L’errore più grosso Erdogan lo ha fatto con l’Isis. Ha creduto alle promesse della signora Clinton che gli Usa avrebbero acconsentito a uno Stato sunnita cuscinetto tra Siria e Iraq per contenere l’influenza della mezzaluna sciita e poi lo hanno abbandonato al suo destino. Per questo Erdogan è furibondo: pensa che gli Usa siano dietro al fallito tentativo di colpo di stato gulenista del 15 luglio 2016. Non solo. Ritiene che le sue difficoltà derivino dalla «lobby dei tassi di interesse» manovrata dalle banche americane che ritirano gli investimenti e fanno precipitare la lira turca.

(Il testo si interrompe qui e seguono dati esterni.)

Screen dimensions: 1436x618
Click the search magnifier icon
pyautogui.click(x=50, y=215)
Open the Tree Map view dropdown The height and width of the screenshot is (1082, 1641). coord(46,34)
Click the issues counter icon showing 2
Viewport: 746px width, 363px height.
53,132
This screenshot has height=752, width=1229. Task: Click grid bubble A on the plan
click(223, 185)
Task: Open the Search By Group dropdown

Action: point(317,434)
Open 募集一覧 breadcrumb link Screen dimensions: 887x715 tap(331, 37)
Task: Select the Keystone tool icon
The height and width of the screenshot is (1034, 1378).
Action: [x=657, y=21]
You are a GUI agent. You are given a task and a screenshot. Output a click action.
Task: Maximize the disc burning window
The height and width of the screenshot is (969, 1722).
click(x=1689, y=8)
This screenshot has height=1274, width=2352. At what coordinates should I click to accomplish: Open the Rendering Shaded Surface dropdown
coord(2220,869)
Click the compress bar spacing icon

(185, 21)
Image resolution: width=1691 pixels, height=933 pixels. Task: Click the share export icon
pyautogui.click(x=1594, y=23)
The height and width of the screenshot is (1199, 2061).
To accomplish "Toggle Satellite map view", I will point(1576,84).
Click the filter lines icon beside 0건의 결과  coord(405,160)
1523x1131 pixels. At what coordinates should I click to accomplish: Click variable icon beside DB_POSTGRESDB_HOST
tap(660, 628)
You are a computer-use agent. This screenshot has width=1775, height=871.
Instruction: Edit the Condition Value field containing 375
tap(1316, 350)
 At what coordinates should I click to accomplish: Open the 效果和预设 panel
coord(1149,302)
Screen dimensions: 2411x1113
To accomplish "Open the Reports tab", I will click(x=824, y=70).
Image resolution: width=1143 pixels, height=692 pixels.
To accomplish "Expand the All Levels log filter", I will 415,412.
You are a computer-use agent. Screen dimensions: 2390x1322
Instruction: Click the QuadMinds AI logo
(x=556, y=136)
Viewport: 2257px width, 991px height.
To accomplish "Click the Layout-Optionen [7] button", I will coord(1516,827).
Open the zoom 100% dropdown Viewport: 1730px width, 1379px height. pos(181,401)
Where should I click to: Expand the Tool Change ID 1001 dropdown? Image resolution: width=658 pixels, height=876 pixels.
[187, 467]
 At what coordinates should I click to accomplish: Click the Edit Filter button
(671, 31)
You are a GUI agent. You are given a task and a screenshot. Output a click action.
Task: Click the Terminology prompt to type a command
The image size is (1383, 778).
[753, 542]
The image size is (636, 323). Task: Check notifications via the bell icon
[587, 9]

Sarebbe sbagliato credere che la perdita di Istanbul e Ankara sia l’inizio della fine di Erdogan. Come ha annunciato, non intende convocare elezioni fino al 2023, l’anno in cui si celebreranno i cento anni della repubblica fondata da Ataturk. È vero che le classi urbane hanno in parte voltato le spalle al suo messaggio incentrato sull’Islam politico ma è anche vero che la Turchia è rappresentata non soltanto dalle grandi megalopoli ma anche dalla provincia, quell’Anatolia profonda alla base del successo del partito Akp, al potere da 17 anni, e che per ora non lo ha abbandonato. Certo la crisi economica si fa sentire ma è ancora presto per capire se basterà a rovesciare un leader che finora è stato capace di superare molte avversità, tra cui il fallito golpe del 2016 quando già nelle cancellerie europee esultavano per la sua defenestrazione. In realtà Erdogan si prepara a usare la sua arma più acuminata, il nazionalismo radicale, quello che lo ha portato ad allearsi con la destra fascista dei Lupi Grigi. A farne le spese saranno i curdi, in primo luogo quelli del Rojava massacrati con l’avanzata delle forze turche nel cantone di Afrin. Bastonare i curdi, accusandoli di terrorismo, è lo sport nazionale, risfoderato ogni qual volta il Paese è in difficoltà. L’anticipo dell’offensiva turca contro i curdi Erdogan l’ha data alla vigilia del voto. «Risolveremo sul campo la questione curda, non con la diplomazia», ha detto. 
Quando si tratta di attaccare i curdi anche il partito repubblicano Chp, nonostante i favori ricevuti alle urne, si adegua alla sua ala kemalista e non tollera deviazioni dalla turchizzazione. Inutile giraci intorno: Erdogan, anche con i nostri inganni e il ricatto sui profughi siriani, ce lo siamo meritato.